Capacity Planner ["Capacity Planner"]
["Capacity Planner > Data Collector"]["User Guide"]

Set up IAM role based Data Collector access

Overview

Capacity Planner Cloud Cost Optimization analyses your AWS EC2 and other service estates to identify opportunities to remove costs and optimise the running of your AWS cloud.

To do this, read-only access is acquired to various components within AWS in order to understand the configuration of instances, the utilisation of the resources, preconfigured reserved instances, savings plans, and tagging.

Note: When extracting data from cloud providers, the Capacity Planner data collectors are run from ITRS environment using secure read-only credentials provided by the customer. This avoids unnecessary network transfer, the need to upgrade and maintain on-premise data collectors, and ensures that data collection is always at the most up-to-date release.

The preferred way to access data is to set up an IAM role in each AWS account to be analysed, and allow the Data Collector to assume that role in order to collect data.

The steps below should be carried out for each AWS account that is to be analysed:

  1. Create a new permissions policy to allow access to the correct information. See Set up CostExplorerReadAccess policy.

  2. Create the role that the Data Collector will assume when collecting data. See Set up DataCollectorAccess role.

Before starting, ask ITRS to supply you with the account number to be used by the DataCollectorAccess role. You will need this account number to allow access to the Data Collector.

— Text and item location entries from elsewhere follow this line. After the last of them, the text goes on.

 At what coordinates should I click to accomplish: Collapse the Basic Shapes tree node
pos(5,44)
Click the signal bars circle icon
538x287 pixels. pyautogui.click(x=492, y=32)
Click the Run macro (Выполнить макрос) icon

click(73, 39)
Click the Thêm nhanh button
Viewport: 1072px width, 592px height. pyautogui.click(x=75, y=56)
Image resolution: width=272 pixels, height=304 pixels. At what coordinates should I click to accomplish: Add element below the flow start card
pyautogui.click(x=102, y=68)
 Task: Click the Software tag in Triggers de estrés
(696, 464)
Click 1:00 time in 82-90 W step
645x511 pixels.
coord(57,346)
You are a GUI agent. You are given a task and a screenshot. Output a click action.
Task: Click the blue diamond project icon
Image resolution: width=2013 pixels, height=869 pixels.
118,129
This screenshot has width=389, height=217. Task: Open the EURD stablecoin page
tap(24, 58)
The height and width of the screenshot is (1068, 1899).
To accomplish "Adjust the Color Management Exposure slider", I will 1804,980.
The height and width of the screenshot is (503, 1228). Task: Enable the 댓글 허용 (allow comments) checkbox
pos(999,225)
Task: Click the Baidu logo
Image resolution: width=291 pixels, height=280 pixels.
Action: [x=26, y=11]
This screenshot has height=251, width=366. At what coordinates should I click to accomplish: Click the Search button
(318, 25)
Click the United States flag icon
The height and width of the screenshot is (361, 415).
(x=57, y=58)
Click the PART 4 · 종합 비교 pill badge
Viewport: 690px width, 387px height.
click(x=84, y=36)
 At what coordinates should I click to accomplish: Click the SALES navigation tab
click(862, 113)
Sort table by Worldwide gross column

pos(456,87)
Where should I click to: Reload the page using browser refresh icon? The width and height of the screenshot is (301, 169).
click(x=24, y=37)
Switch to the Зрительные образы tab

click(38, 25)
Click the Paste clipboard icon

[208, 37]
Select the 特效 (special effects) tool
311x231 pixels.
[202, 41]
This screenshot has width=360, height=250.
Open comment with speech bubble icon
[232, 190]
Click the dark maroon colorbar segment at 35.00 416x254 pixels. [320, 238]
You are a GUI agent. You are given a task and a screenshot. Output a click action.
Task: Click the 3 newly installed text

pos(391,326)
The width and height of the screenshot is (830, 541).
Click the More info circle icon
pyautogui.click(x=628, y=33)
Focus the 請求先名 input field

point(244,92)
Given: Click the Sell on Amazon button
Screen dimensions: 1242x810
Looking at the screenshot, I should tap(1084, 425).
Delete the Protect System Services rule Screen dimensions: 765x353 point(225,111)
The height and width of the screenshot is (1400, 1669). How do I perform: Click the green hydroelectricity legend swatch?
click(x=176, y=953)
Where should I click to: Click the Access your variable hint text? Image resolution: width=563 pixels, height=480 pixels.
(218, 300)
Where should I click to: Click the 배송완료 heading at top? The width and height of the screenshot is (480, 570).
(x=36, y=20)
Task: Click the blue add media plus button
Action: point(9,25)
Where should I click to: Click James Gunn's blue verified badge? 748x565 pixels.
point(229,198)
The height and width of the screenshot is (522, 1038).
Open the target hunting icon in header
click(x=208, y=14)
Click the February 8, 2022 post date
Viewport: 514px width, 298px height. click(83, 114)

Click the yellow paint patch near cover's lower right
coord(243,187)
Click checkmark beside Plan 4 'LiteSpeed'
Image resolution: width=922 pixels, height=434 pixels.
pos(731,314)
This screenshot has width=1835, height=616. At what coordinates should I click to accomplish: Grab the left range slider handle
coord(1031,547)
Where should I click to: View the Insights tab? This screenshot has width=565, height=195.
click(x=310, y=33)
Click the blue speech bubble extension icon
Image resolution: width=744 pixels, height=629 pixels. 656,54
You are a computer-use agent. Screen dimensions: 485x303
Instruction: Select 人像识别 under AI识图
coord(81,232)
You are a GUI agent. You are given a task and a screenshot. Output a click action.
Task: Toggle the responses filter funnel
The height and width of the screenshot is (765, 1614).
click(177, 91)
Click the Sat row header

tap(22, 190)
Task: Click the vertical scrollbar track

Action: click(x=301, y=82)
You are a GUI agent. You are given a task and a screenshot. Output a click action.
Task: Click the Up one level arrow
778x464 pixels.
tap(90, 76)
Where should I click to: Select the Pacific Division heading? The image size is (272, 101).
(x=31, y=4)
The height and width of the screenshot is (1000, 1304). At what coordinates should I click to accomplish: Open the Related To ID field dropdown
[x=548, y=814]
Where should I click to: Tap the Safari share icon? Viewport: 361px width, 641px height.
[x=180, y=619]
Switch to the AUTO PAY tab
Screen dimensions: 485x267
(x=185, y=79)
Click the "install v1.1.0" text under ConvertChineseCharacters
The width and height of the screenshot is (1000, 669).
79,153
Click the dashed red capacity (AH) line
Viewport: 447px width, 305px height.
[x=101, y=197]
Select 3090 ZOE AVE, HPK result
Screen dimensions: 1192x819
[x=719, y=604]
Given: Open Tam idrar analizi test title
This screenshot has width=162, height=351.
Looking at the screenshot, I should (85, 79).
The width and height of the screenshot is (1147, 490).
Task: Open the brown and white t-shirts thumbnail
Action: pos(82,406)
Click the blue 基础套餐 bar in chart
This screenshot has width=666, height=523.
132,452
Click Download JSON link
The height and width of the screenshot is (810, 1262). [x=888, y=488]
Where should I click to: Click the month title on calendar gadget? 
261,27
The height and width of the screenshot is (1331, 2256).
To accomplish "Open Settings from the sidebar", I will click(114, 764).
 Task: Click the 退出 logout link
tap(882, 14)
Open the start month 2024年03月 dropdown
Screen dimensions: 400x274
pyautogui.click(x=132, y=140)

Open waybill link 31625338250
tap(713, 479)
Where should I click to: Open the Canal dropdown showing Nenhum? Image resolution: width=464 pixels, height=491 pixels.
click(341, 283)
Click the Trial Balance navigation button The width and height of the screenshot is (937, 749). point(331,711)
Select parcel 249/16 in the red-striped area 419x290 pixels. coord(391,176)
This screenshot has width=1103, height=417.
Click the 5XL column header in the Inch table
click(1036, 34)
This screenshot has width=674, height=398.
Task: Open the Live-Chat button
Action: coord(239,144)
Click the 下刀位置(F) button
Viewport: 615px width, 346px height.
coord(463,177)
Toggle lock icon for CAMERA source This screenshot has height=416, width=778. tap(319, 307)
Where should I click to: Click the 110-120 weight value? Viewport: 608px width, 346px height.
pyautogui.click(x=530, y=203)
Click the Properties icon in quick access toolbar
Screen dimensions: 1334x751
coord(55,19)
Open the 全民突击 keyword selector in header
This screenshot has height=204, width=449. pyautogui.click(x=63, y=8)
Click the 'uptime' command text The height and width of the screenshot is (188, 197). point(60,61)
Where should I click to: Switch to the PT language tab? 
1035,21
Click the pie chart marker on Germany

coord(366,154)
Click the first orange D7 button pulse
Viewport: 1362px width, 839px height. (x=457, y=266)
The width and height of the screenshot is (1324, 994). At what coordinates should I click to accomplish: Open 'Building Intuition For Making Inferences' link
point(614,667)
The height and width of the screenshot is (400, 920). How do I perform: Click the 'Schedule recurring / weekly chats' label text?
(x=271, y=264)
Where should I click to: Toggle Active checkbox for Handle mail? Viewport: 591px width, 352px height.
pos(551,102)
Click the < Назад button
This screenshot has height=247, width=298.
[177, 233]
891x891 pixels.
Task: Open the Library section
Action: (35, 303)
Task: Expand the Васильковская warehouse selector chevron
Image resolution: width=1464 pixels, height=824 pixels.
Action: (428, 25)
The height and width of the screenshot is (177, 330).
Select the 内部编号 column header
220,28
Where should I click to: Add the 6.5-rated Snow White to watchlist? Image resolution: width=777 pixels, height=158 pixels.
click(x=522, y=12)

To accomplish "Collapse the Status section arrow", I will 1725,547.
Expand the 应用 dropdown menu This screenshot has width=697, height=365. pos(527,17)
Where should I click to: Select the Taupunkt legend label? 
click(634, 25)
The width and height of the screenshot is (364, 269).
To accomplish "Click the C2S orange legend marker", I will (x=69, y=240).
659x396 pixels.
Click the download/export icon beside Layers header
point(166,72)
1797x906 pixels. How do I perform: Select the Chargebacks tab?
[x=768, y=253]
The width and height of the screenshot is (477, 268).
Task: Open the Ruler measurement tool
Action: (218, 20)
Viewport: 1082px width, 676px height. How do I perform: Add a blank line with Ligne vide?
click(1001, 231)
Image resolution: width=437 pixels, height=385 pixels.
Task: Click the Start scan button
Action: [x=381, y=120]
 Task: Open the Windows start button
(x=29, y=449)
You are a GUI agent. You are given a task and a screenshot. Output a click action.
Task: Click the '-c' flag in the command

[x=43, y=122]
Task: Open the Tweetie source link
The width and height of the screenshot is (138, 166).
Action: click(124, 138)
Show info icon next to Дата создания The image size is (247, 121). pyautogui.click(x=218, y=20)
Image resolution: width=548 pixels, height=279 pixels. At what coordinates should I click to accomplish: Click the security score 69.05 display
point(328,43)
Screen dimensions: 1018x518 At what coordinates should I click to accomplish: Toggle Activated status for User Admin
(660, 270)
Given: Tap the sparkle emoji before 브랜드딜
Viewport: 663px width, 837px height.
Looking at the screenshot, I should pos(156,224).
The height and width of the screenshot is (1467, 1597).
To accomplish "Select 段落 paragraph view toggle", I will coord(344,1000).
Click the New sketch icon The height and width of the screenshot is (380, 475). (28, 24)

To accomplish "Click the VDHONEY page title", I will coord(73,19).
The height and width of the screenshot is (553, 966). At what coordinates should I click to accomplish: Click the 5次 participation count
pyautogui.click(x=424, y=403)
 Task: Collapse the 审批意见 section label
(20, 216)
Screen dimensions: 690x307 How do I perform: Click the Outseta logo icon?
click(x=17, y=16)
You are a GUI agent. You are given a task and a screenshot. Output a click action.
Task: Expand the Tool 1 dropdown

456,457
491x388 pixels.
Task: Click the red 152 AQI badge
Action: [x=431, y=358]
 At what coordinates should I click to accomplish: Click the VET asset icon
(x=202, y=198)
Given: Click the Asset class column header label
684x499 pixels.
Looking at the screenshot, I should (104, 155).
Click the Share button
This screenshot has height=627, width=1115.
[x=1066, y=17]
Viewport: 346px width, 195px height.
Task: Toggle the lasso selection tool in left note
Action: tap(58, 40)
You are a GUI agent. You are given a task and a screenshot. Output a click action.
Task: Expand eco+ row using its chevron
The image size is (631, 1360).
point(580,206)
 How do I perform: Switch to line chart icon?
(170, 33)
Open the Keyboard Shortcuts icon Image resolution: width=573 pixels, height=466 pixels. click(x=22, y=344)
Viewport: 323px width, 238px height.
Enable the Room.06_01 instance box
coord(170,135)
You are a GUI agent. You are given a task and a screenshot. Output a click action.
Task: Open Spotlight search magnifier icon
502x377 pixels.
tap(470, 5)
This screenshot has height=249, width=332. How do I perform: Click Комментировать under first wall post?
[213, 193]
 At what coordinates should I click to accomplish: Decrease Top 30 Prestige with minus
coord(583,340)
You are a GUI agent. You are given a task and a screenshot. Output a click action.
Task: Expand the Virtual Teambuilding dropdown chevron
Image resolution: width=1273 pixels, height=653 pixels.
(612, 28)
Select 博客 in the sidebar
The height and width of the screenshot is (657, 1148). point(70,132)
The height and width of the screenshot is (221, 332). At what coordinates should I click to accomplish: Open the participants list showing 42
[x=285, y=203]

Set up CostExplorerReadAccess policy

The Data Collector requires a new permissions policy to access data. To set up the CostExplorerReadAccess policy, follow the steps:

  1. Open the AWS Console for the account.
  2. Go to IAM > Policies and click Create policy.
  3. Open the JSON tab.
  4. Copy the code into the text box:
  5. Copy
    {
        "Version": "2012-10-17",
        "Statement": 
        [
            {
                "Sid": "VisualEditor0",
                "Effect": "Allow",
                "Action": 
                [
                    "ce:GetReservationUtilization",
                    "ce:GetDimensionValues",
                    "ce:GetCostAndUsage",
                    "ce:GetTags"
                ],
                "Resource": "*"
            }
        ]
    }
  6. Name the policy CostExplorerReadAccess, and save.

Set up DataCollectorAccess role

The DataCollectorAccess role allows the Data Collector on the ITRS estate to access the required data on your estate. Access can be controlled by deauthorising the role for the ITRS account, or by deleting it altogether.

To create the DataCollectorAccess role, follow the steps:

  1. Go to IAM > Roles and click Create role.
  2. Select Another AWS Account and for the Account ID, provide the ITRS account number.
  3. Under Options, select Require external ID, and enter a suitable external ID of your choice. Make a note of the external ID as you will need to provide it to ITRS.
    Do not select Require MFA.
  4. Click Next: Permissions to assign permissions.
  5. In the Permissions window, assign the following permissions to the role by selecting the check box:

    • AmazonEC2ReadOnlyAccess

    • AmazonRDSReadOnlyAccess

    • AWSCloudTrailReadOnlyAccess

    • AWSSavingsPlansReadOnlyAccess

    • CloudWatchReadOnlyAccess

    • CostExplorerReadAccess

  6. Click Next and add tags. This is not mandatory but this can help you with ongoing management.

  7. Click Next-Review, check that your setup is correct, and click Create role.

  8. Name the role DataCollectorAccess, and save.

Note: You need to send the account number and external ID for the role to your ITRS representative in a secure way.